A Reverse Mortgage is a type of loan that allows homeowners age 62 and older to tap into the equity of their home so they can utilize it to their advantage. The very first reverse mortgage was designed in order to help a widow remain in her home after the loss her husband’s income. Today, reverse mortgages are helping many people manage income and expenses through their retirement years using the equity they have accrued.
When a homeowner obtains a reverse mortgage, as long as they live in the home, they are not required to make monthly mortgage payments. Alternatively, the lender will make monthly payments or a lump sum payment to the homeowner.

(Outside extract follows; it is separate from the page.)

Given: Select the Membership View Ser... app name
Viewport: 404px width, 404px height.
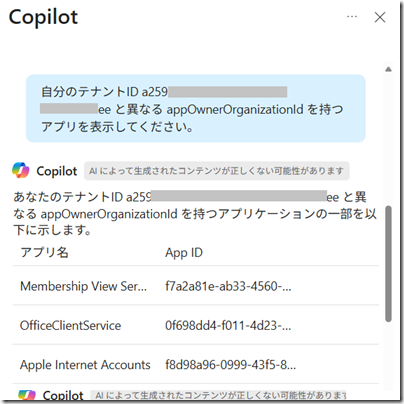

In addition to the monthly or lump sum payments, the homeowner can also obtain an equity line of credit that they can use for any purpose they deem necessary. The homeowner is still required to maintain the property and pay any home insurance, property taxes, and any homeowner’s association dues related to the property. The loan is not required to be paid back until one of the following events occur: the homeowner sells the home, the home is vacated, or the homeowner passes away.
- No Credit Needed – FICO scores are not evaluated for reverse mortgages so even if you have bad credit or no credit at all, you can still qualify.

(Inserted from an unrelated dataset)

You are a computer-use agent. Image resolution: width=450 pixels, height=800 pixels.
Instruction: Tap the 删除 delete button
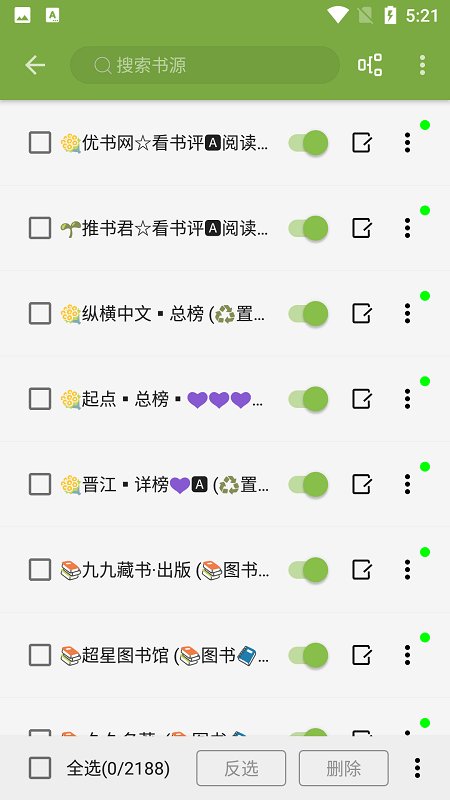click(x=344, y=768)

- Minimal Income to Qualify – Since you will effectively eliminate your mortgage payment with a reverse mortgage, you only need to demonstrate a willingness and capacity to pay for the home insurance, property taxes, and any HOA dues (if applicable) for the property.
- Zero Restrictions on the Use of Loan Proceeds – It’s your equity, use it how you wish. This provides greater financial flexibility and allows you to supplement your existing income throughout your retirement years. Loan proceeds are also non-taxable.
- Reverse Mortgages are Non-Recourse Loans – This means that in the event of a default on your loan, the lender can never seek any damages outside of the collateral (property) even if the collateral is worth less than what you owe.
- Your Heirs Will Always Be Protected – No debt will be assigned to your beneficiaries when the loan becomes due. Your family will be given a period of time to pay the loan in full or sell the home. In addition, they will also be given the opportunity to buy the property for 95% of the appraised value, even if the house appraises for less than what is owed on the loan.
- Use a Reverse Mortgage to Make a New Home Purchase – Utilize the equity that you have developed in your current property to downsize or relocate to a new property without ever having to make a mortgage payment on the new property you will acquire. This can help borrowers keep their savings in the bank, improve monthly cash flow and finance a property which would have otherwise been outside of their budget.
- Borrowers must be at least 62 years of age or older.
- Borrowers must have enough income to pay any property taxes, homeowner’s insurance, or HOA dues if applicable.
- You can either own your home free and clear, or you will have to have enough equity in the home to pay off any existing loans you currently have on the property. As long as you fit in one of these two categories, you can qualify for a reverse mortgage.
- Borrowers and non-borrowing spouses must receive HUD approved counseling in order to obtain a reverse mortgage.
A Reverse Mortgage comes in two general types, traditional and jumbo. Traditional Reverse Mortgages are insured by the Federal Housing Administration (FHA) and have loan limits up to $636,150 regardless of the home’s value. Jumbo Reverse Mortgages allow for higher loan amounts on properties valued up to $6 million. There are several different Reverse Mortgage options:
Loan Proceeds – The borrower has the choice to receive the loan proceeds as a line of credit, number of monthly installments, a combination of both, as a lump sum, or the proceeds will simply eliminate the current mortgage.
Interest Rate – Choose between fixed and adjustable rates. A fixed interest rate is only available with the lump sum payment option and on Jumbo Reverse Mortgages.
Purchase – Usually requires less money money out of pocket than an all cash purchase. The purchase option can be great for borrowers that are looking to downsize or relocate to be closer to family members in their later life years.
Refinance – This option allows you to refinance your existing reverse mortgage into a new reverse mortgage. Two reasons for refinancing would be to either lock in a lower interest rate than what is currently held, or to pull more cash from equity if the property has increased in value.